I’m in Shire Hall on Monday, Wednesday and Friday. Monday is Full Cabinet, which is always an important item but has a particularly full agenda this week in which some items are quite controversial. In particular the agenda item relating to the Ely Road Crossing will be an important one. It’s one of those where the public appear to hold two completely opposing positions, but in which both sides believe that their own position is actually the “only one.” It reminds me, tangentially, of the Wisbech Market pedestrianisation debate. In both cases somebody will tell you that there is “obviously” only one answer and the person standing next to them will nod vociferously. They will assure you that: “any intelligent person must hold with (the view they hold)”. Then, when the two reveal their positions, they look in astonishment as they realise they are completely different. To my mind, such items only reveal how difficult some solutions are and that you cannot possibly please all of the people all of the time.
Monday afternoon also features a couple of 1-2-1 meetings with senior officers in relation to my cabinet portfolio – and then I’ll be heading back to Wisbech for a Full Council meeting of the town council in the evening.
On Wednesday I have a business planning meeting between cabinet members and the senior management team, but I shall have to leave promptly as I will be heading to Fenland Hall in March to assist and represent a number of local people in their opposition to a planning application which I agree is inappropriate. That same evening I’ll be at the Conservative Future EGM (I’m not a member, I’m too old, I’m just a patron) where a new chairman will be selected since the old chairman is going off to University.
On Friday I’ll be at an all-day event with the Shadow Health & Wellbeing Committee team – part of the ongoing shaping and positioning of the committee which is going to be intrinsic and important to the health and wellbeing of the county in future years.
I don’t get the weekend off. On Saturday I’ll be appearing (on-and-off, in shifts) to help man the Wisbech2020 Public Consultation Booth in Wisbech’s market square. The public will be invited to look at and discuss the work that has already taken place and help consider plans for the future.
All in all, an important week. I suppose I should get an early night in preparation for it to start. Yes, that would be sensible. I really should….*
*Obviously, I wont.
As of yesterday, I’ve been promoted.
I am now the cabinet member for health & wellbeing at Cambridgeshire County Council.

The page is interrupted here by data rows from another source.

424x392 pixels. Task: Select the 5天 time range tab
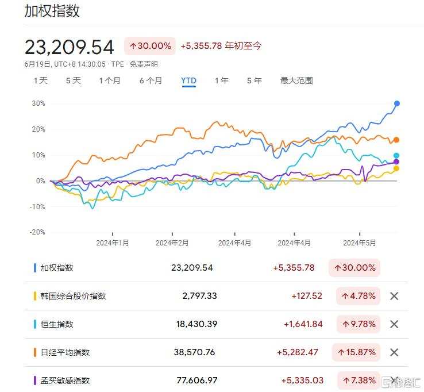[x=74, y=80]
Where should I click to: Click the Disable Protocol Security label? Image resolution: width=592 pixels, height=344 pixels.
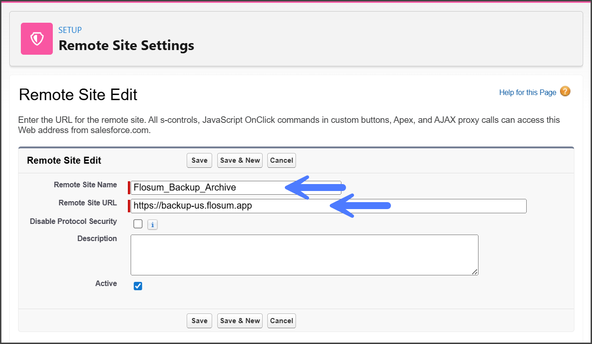73,222
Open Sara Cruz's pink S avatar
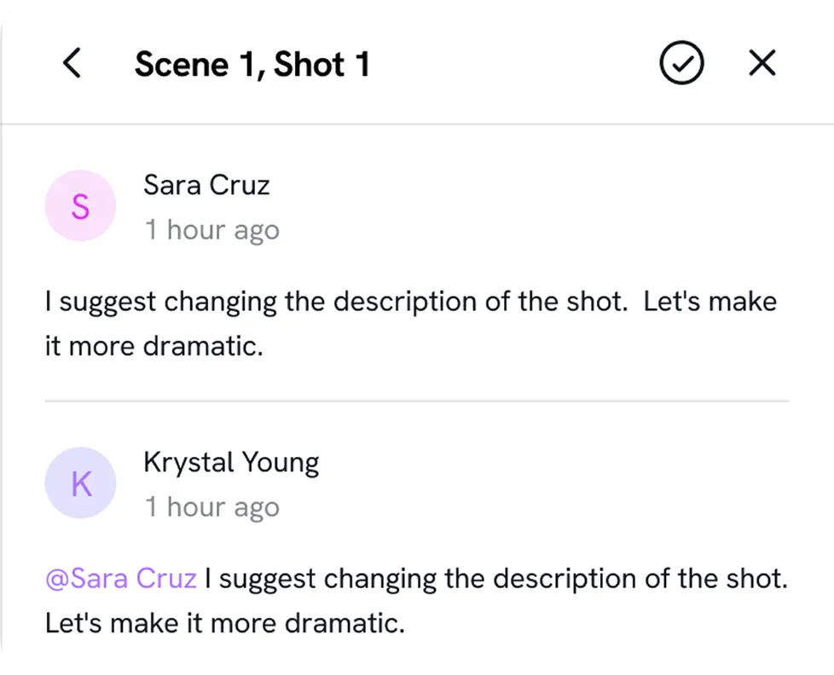The image size is (834, 675). (80, 205)
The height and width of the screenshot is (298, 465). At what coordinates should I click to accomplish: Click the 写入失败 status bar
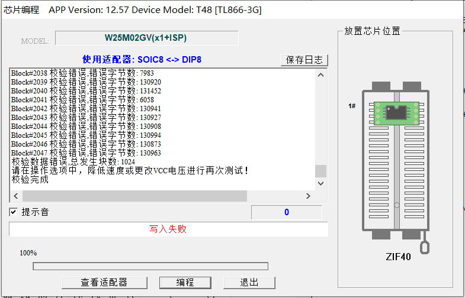(x=168, y=229)
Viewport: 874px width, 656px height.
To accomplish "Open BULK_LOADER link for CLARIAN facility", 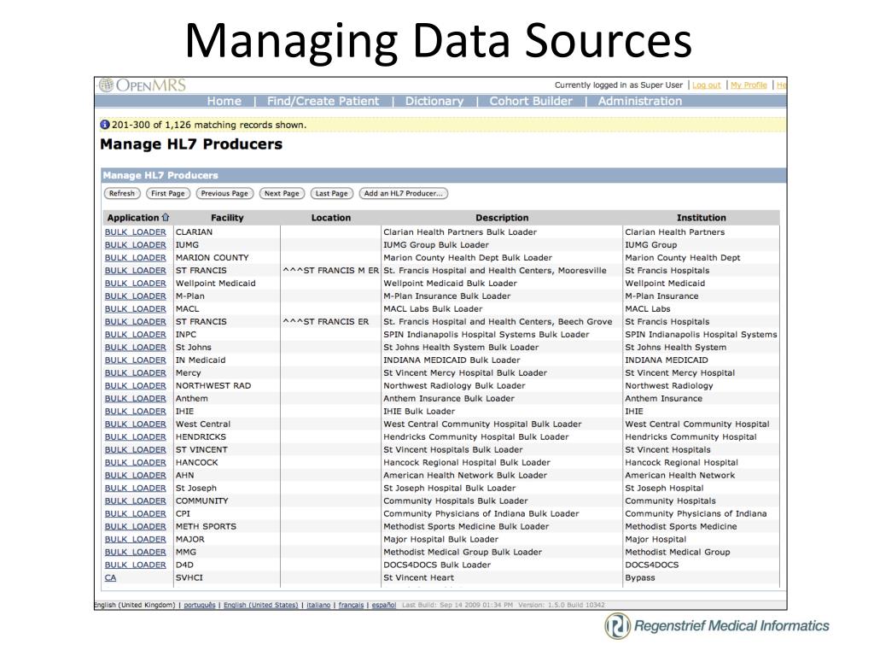I will point(136,232).
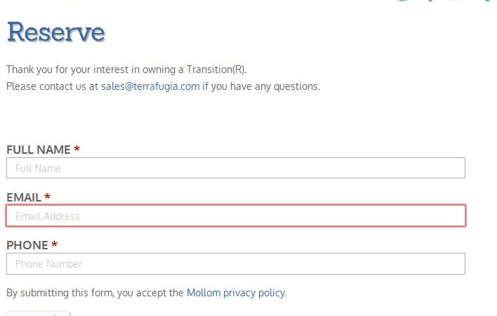The width and height of the screenshot is (497, 316).
Task: Click the FULL NAME field label
Action: (39, 150)
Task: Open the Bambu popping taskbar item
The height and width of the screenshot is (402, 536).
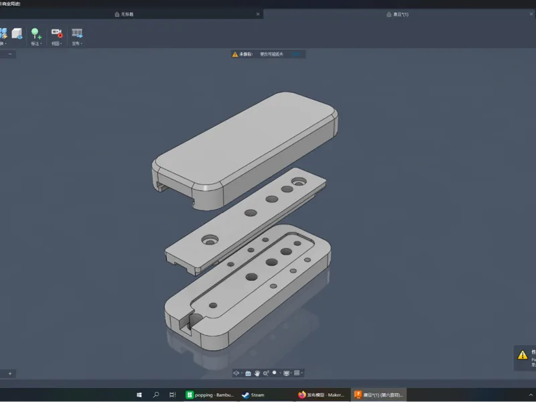Action: 210,395
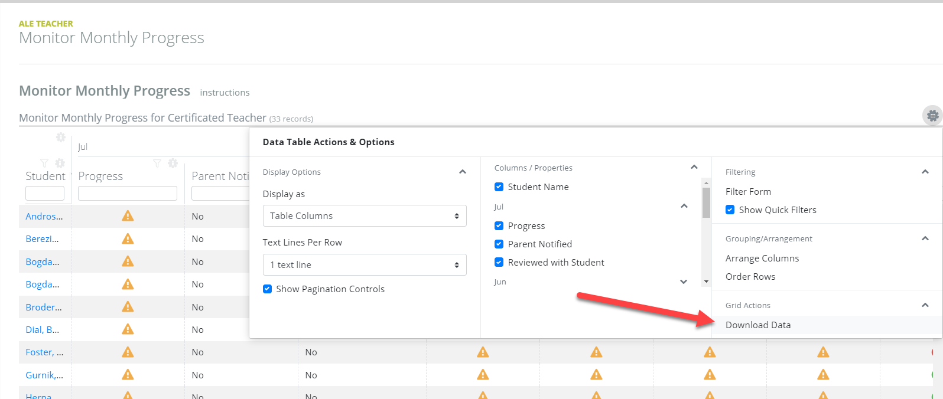Open the Display as dropdown
Viewport: 943px width, 399px height.
tap(364, 216)
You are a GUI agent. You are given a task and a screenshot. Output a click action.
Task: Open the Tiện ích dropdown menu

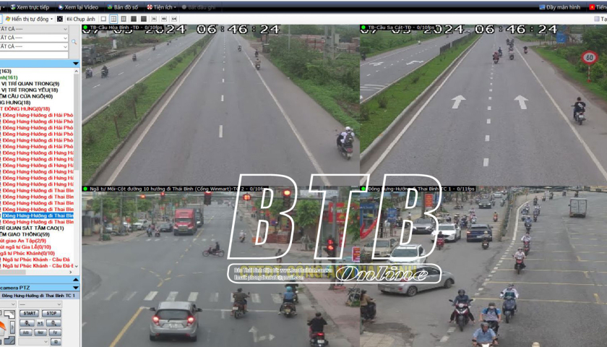161,7
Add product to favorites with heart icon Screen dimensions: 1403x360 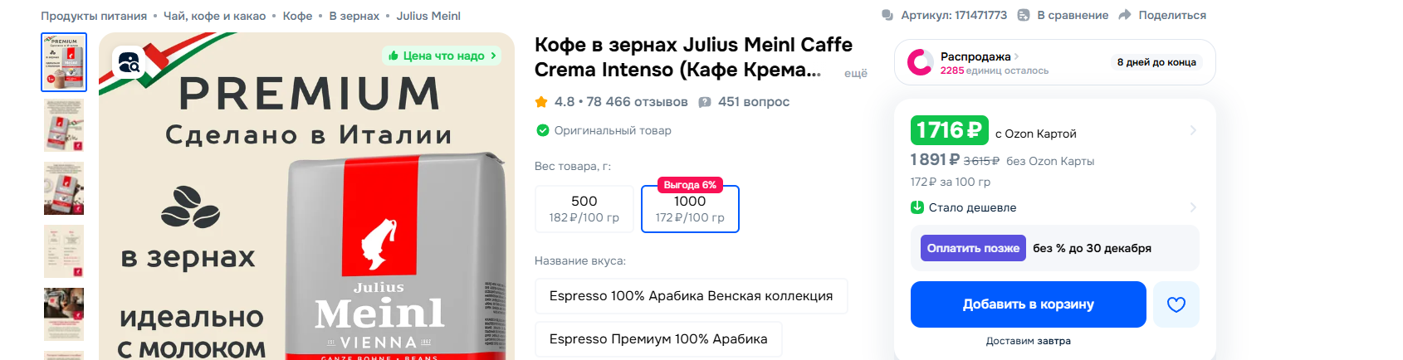coord(1176,304)
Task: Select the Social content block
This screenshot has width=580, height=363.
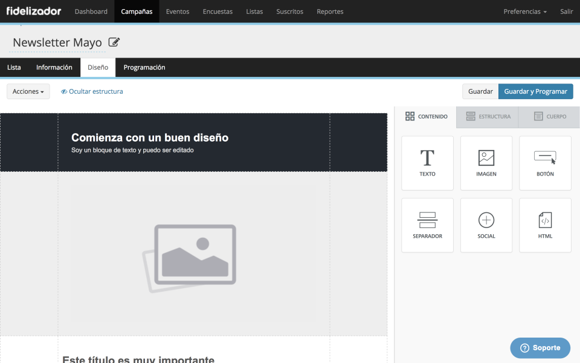Action: tap(486, 225)
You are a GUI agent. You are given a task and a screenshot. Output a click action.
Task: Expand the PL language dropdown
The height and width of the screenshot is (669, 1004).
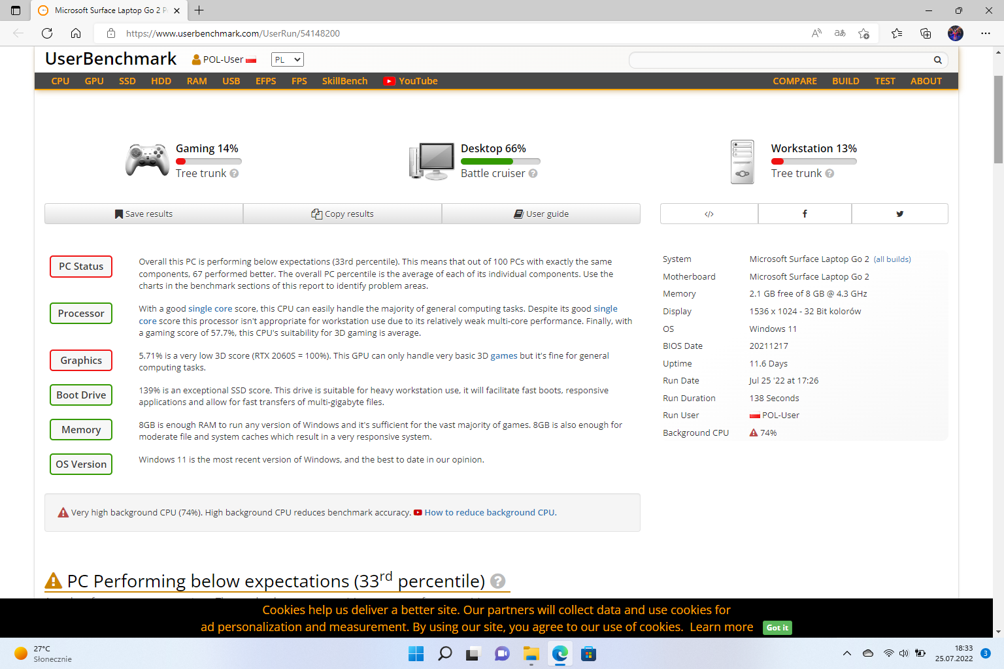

My old post as scrutinee chairman has been (subject to full council ratification) given to my vice-chair Richard West, who will be fantastic in the job. His vice-chairman’s position has been given to my friend and colleague Cllr. Samantha Hoy, who takes no prisoners (as scrutiny should not) and will vice-chair expertly.
I very much hope to be a positive and energetic addition to the cabinet team. I will give it my all.
Thank you so much to the many people who have emailed, texted and called to congratulate me. I will strive to meet your high expectations and those of the electorate whom I serve.